* _INSTRUCTIONS_:
[1] Answer these questions from the article on the Mississauga Fire Prevention Week artwork:
(a) At which fire station were the bay doors and a pumper truck transformed?
(b) Who created the mural, and which First Nation is she from?
(c) Within which treaty is the station situated?
[2] Write the next few paragraphs of the article on the Mississauga Fire Prevention Week artwork, picking up after its final sentence.

* _DOCUMENT SEGMENT_:
Mississauga marks 100th anniversary of Fire Prevention Week with important artwork
Published October 13, 2022 at 3:18 pm
Mississauga firefighters have gone the artistic route to mark the 100th anniversary of Fire Prevention Week, celebrated across North America each October.
In doing so, Mississauga Fire and Emergency Services officials enlisted the help of a talented local artist to temporarily transform the bay doors and a pumper truck at Port Credit Fire Station No. 104.
A mural that now appears on both the bay doors and fire truck was created by Emily Kewageshig, an Anishinaabe artist and visual storyteller from Saugeen First Nation No. 29.
The work is a digital illustration on vinyl that includes two powerful images, fire officials say, adding it’s a representation of Indigenous culture that showcases a spiritual connection with fire and nature.
They note the station is situated within Treaty 22 and the location holds specific ties to the Mississaugas of the Credit First Nation, the City’s Treaty partners.
The temporary art piece was officially unveiled earlier today (Oct. 13), and fire officials describe it as a “…meaningful and visually stunning transformation of (the) bay doors at Station 104 in Port Credit, and the fire apparatus, pumper 104.”

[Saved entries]
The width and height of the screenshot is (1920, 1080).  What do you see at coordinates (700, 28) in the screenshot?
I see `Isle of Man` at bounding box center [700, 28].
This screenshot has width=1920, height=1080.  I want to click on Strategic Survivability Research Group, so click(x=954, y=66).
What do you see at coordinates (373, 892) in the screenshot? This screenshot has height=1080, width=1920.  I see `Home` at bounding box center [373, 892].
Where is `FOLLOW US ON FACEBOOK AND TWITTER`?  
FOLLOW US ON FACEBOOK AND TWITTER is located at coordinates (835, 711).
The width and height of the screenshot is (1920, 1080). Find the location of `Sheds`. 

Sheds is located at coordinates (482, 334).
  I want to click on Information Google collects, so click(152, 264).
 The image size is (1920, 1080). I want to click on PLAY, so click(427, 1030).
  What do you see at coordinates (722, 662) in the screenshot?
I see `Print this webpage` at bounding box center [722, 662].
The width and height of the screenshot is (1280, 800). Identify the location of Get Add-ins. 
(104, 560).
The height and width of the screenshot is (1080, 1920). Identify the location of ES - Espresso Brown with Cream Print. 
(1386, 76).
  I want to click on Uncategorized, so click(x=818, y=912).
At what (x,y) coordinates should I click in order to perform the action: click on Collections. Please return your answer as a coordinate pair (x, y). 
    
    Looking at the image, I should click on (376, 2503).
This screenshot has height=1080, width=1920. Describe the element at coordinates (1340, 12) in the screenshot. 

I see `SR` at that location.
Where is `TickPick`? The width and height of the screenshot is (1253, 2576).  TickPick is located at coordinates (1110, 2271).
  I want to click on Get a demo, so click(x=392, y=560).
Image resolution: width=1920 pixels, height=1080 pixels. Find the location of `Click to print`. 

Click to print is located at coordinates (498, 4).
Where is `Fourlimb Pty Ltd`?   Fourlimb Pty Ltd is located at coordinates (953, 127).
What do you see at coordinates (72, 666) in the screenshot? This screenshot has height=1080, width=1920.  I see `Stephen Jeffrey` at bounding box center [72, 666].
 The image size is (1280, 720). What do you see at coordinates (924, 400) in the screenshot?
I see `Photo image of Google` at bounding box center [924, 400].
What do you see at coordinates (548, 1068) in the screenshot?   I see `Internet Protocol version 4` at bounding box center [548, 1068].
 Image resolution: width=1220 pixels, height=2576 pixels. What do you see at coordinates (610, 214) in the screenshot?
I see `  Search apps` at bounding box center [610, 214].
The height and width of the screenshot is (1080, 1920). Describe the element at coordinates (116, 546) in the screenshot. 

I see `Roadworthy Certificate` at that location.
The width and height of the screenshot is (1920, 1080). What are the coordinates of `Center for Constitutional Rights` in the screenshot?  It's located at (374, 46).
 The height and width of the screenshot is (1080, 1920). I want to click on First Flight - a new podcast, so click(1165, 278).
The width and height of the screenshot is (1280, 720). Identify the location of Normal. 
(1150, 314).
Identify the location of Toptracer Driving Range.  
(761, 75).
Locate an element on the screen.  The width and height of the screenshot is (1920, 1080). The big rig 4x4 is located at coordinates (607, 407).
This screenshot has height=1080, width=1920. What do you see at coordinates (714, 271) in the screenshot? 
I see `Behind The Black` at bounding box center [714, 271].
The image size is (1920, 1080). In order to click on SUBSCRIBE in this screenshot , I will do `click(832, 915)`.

* _RESPONSES TO THE EXERCISE_:
[1]
(a) Port Credit Fire Station No. 104
(b) Emily Kewageshig, from Saugeen First Nation No. 29
(c) Treaty 22

[2]
Thanks to @MississaugaFES @SaugaCulture for the work with our Indigenous partners and artist to bring this special public art to Station 104 in Port Credit. #TruthAndReconciliation Also, it’s #FirePreventionWeek 🚒 pic.twitter.com/FduKb5TD85
— Shari Lichterman (@slichterman) October 13, 2022
City of Mississauga officials say that prior to moving to their current reserve in 1847, the Mississaugas had a thriving Mission Village just north of Port Credit.
“The City is working to reverse the erasure of Indigenous peoples and their history and culture in the city, and we will mark the week with an activation of the Moccasin Identifier as well as an art unveiling of our fire station 104 bay doors and our fire apparatus, pumper 104,” City officials said.
“When you see the artwork on the fire station and truck, as well as the moccasin paintings on the tarmac, we hope it demonstrates that (Mississauga firefighters) acknowledge and respect our Indigenous community and we’re committed to reconciliation, equity, diversity and inclusion.
“The goal is to make Indigenous history more visible in Mississauga as well as encourage connections, conversations and learning. As a fire service and (given) the nature of our work, we have an ongoing commitment to community building, and the artwork supports social cohesion.”
Fire Prevention Week, running Oct. 9-15, is held annually by fire departments across North America.
Fire Prevention Day was proclaimed in Canada in 1919 to commemorate the Great Chicago Fire of 1871, as well as a major fire that destroyed the Centre Block of the Parliament buildings in Ottawa on Feb. 3, 1916.
In 1922, Fire Prevention Day expanded to Fire Prevention Week.